— START DOCUMENT SEGMENT —

Should Your Kids Get Roth IRAs?

Investing in your retirement.
jygallery / Getty Images/iStockphoto

There are a myriad of options that parents can use to help save money for their kids, from 529 plans to custodial accounts to basic savings accounts. But, if you’re looking to engage your children in the investment process and give them a headstart when it comes to lifelong retirement savings, Roth IRAs may be your best bet.

Just be sure to consider both the pros and cons of Roth IRAs before you open them for your kids. Here’s a look at both sides of the coin to help you make that decision. 

Benefits of Roth IRAs for Your Kids

Roth IRAs are great accounts for nearly anyone, thanks primarily to the tax benefits. But Roth IRAs have additional characteristics that can make them especially appropriate for kids. Here are few of the more important ones.

No Age Limit

One of the primary benefits of opening Roth IRAs for your kids is that they can actually own them themselves. There is no age limit to opening Roth IRAs; so, rather than having to deal with alternative arrangements, you actually can open Roth IRAs in the name of your children directly — although you will have to be listed as a custodian.

Seeing their own investments in their own names can be empowering for children and encourage them to begin lifelong investment programs. Just know that you can open Roth IRAs in the name of your kids only if they have their own earned income.  

Real-World Investment Education

It’s one thing to tell your kids that you bought them one share of Apple stock and then update them annually on its value. It’s something else entirely when you sit down with your kids, ask for their input on which companies or products they like and then have them take ownership of the brands via stock purchases in their own Roth IRAs.

Are You Retirement Ready?

Although you will have to be the one actually making the stock transactions, seeing how their stocks perform in their own accounts opens the door to real-world conversations about the stock market, how it works and the economy in general. Educating your kids at a young age via their own Roth IRAs is a great way to set them up for lifelong financial success.

— END DOCUMENT SEGMENT —
— START SUPPLIED ENTRIES —

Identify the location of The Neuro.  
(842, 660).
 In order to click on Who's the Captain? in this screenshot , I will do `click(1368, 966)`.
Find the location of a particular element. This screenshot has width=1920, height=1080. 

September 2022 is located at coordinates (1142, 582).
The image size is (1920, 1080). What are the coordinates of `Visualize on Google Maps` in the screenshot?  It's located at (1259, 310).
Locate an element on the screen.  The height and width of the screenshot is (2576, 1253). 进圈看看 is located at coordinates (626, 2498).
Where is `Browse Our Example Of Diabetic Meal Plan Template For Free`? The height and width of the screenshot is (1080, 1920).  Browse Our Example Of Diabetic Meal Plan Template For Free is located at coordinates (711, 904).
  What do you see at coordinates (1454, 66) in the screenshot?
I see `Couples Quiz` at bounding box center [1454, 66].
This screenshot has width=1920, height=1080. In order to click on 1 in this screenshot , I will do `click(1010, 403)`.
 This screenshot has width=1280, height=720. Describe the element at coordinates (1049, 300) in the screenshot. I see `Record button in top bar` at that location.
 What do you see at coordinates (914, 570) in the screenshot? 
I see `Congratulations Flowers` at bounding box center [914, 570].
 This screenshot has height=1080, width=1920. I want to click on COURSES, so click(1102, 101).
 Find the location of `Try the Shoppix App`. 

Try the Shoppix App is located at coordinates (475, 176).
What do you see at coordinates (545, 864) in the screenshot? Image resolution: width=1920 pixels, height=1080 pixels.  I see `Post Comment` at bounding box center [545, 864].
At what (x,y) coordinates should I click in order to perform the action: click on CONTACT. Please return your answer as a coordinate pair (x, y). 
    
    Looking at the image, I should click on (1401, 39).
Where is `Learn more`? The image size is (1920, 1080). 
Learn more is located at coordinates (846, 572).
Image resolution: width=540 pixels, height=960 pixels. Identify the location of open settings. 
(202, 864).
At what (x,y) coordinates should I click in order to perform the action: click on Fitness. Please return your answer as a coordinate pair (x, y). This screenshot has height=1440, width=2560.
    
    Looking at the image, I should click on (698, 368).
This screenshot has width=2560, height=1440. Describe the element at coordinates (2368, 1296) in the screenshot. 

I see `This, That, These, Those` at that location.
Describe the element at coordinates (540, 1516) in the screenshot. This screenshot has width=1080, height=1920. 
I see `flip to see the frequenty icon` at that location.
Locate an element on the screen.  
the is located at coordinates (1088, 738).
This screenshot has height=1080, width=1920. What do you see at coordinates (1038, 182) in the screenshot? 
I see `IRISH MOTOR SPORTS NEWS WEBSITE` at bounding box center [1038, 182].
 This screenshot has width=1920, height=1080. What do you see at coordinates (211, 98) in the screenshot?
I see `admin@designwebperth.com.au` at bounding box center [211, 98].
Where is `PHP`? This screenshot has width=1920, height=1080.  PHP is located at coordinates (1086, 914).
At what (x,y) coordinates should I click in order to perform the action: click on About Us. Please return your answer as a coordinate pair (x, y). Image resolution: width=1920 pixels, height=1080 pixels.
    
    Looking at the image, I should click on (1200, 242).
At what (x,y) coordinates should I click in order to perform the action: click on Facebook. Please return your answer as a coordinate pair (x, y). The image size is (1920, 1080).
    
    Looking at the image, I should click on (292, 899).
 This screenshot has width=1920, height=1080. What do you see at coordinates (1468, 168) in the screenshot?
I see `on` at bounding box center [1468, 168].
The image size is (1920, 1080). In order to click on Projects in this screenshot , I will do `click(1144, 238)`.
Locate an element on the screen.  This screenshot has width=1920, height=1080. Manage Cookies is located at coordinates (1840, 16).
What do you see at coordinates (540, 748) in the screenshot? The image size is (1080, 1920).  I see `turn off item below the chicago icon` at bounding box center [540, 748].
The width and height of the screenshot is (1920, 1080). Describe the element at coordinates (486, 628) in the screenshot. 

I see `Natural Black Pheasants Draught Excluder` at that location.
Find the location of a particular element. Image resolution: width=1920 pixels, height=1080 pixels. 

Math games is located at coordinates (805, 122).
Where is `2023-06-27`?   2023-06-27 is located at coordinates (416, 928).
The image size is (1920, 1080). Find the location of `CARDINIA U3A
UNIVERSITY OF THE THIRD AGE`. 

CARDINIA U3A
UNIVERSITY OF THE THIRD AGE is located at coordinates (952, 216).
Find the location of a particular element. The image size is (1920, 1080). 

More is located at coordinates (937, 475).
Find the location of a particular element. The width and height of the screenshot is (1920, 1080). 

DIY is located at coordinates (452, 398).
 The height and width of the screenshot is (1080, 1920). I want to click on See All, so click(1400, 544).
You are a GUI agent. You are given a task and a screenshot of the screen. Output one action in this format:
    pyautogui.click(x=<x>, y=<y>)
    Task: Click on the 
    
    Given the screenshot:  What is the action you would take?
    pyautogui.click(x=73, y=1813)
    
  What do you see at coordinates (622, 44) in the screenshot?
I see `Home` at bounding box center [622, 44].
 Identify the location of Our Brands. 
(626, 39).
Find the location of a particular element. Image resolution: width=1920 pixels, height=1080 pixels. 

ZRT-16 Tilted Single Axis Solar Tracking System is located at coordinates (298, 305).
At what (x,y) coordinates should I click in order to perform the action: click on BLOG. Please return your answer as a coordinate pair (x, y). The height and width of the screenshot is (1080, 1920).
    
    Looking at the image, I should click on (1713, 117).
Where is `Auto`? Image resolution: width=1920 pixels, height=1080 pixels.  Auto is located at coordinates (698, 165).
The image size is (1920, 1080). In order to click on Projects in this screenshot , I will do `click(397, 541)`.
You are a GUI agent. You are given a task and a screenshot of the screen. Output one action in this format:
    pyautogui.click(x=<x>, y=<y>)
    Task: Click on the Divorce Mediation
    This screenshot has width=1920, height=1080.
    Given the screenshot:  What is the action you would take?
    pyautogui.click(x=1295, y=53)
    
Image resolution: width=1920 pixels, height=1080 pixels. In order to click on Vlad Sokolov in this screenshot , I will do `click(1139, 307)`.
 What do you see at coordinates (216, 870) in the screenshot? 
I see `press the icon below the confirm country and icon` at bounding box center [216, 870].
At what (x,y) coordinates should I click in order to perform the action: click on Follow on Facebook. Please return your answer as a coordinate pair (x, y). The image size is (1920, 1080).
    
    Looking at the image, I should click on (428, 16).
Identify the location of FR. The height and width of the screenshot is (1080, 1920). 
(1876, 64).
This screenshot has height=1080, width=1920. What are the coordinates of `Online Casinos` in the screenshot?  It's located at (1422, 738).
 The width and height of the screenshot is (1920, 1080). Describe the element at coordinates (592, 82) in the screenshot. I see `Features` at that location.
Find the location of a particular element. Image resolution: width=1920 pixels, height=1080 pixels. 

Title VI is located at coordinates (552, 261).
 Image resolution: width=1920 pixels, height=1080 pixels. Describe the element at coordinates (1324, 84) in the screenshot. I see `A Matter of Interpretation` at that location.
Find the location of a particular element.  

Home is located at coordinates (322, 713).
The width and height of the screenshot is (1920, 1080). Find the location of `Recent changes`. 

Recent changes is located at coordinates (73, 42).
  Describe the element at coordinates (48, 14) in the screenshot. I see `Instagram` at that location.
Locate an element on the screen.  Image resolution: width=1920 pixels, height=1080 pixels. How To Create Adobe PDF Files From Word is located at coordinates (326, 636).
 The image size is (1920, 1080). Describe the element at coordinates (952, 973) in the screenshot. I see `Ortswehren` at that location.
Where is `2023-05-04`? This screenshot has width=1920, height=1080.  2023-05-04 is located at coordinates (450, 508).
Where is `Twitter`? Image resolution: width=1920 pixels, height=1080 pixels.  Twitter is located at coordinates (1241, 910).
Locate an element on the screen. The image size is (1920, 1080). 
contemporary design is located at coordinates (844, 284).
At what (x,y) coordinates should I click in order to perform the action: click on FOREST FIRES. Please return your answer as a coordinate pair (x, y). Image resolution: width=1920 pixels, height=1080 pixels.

— END SUPPLIED ENTRIES —

Repeat the passage of the article on Roth IRAs for kids that begins with the words "It’s one thing" and ends after the words "own Roth IRAs.".

It’s one thing to tell your kids that you bought them one share of Apple stock and then update them annually on its value. It’s something else entirely when you sit down with your kids, ask for their input on which companies or products they like and then have them take ownership of the brands via stock purchases in their own Roth IRAs.